■ Document ■
In this case before the Telangana High Court, the appellant challenged an order of the Income Tax Appellate Tribunal, Hyderabad Bench, which had dismissed his appeal as barred by limitation. The appeal before the High Court was filed under Section 260A of the Income Tax Act, 1961, against the Tribunal’s order dated 10.06.2025 for Assessment Year 2011-12.

The Assessing Officer had passed an assessment order under Section 143(1) on 31.03.2014 raising a net demand of Rs. 10,43,210. The appellant filed a statutory appeal before the Commissioner of Income Tax (Appeals) with a delay of 142 days, which was condoned. However, the Commissioner of Income Tax (Appeals) later dismissed the appeal on 06.01.2017 after there was no representation on behalf of the appellant despite repeated opportunities.

Subsequently, the appellant filed an appeal before the Tribunal on 25.02.2025 with a delay of 2913 days. Along with the appeal, a condonation petition seeking condonation of the delay was also filed. The Tribunal rejected the condonation petition and consequently dismissed the appeal as time-barred.

■ Raw records ■
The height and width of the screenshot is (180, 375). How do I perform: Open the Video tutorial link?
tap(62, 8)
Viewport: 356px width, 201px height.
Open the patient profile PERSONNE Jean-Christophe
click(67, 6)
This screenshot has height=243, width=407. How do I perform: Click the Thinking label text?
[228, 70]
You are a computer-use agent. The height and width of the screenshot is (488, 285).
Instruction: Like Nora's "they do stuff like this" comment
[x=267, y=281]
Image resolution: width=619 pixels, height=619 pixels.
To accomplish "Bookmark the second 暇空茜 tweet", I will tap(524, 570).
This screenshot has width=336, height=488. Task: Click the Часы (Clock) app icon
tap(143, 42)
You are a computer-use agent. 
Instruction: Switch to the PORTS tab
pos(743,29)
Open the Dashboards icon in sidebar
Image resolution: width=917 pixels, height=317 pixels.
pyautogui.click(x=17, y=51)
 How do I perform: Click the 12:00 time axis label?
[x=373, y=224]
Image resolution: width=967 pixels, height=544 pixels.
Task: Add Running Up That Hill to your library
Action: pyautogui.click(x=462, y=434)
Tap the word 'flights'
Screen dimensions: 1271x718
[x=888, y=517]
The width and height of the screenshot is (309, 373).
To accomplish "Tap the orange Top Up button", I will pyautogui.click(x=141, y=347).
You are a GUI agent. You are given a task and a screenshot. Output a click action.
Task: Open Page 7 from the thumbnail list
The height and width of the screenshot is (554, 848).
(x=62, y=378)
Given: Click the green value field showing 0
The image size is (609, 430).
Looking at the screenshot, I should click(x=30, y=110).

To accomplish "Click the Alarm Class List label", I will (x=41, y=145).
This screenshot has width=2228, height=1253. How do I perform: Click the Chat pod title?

■ What this exercise asks ■
a - In the Telangana High Court case summary, how many days late was the appeal filed before the Tribunal?
b - For each statement, answer yes or no on whether it agrees with the Telangana High Court case summary, and quote the deciding words: (i) The assessment order under Section 143(1) raised a net demand of Rs. 10,43,210. (ii) The Commissioner of Income Tax (Appeals) refused to condone the 142-day delay. (iii) The Tribunal accepted the condonation petition.
c - Write the next part of the Telangana High Court case summary, starting after its last sentence.
The data shown above are separate material, unrelated to the Telangana High Court case summary.

■ Responses per task ■
a - 2913 days.

b -
(i) Yes: "raising a net demand of Rs. 10,43,210"
(ii) No: "with a delay of 142 days, which was condoned"
(iii) No: "The Tribunal rejected the condonation petition"

c -
Before the High Court, the appellant contended that there was no effective service of notice by the Commissioner of Income Tax (Appeals). It was argued that after filing the appeal before the Commissioner of Income Tax (Appeals), no notices were issued to the consultant whose address had been specifically provided for service of notices. According to the appellant, the notices were instead sent to his old residential address, which he had vacated after the death of his father. As a result, neither the appellant nor the consultant received effective notice regarding the appeal proceedings.

The appellant further submitted that he became aware of the dismissal order only in January 2025, after which he applied for a certified copy and filed the appeal before the Tribunal. It was also argued that the memo of appeal before the Commissioner of Income Tax (Appeals) itself clearly reflected the consultant’s address for communication, but notices were not sent there, thereby depriving the appellant of an opportunity to participate in the proceedings.

The Income Tax Department opposed the appeal and argued that the appellant had failed to show due diligence while the appeal was pending before the Commissioner of Income Tax (Appeals) and had also not followed up on the appeal proceedings for nearly eight years. The Department contended that the delay of 2913 days was inordinate and had not been satisfactorily explained.

After considering the submissions and records, the High Court observed that the appeal before the Commissioner of Income Tax (Appeals) had indeed been filed through a consultant and that the address for service of notices mentioned in the memo of appeal was that of the consultant. However, notices were sent only to the appellant’s address. The Court also took note of the appellant’s affidavit stating that he had shifted residence after the death of his father and therefore could not receive notices sent to the earlier address.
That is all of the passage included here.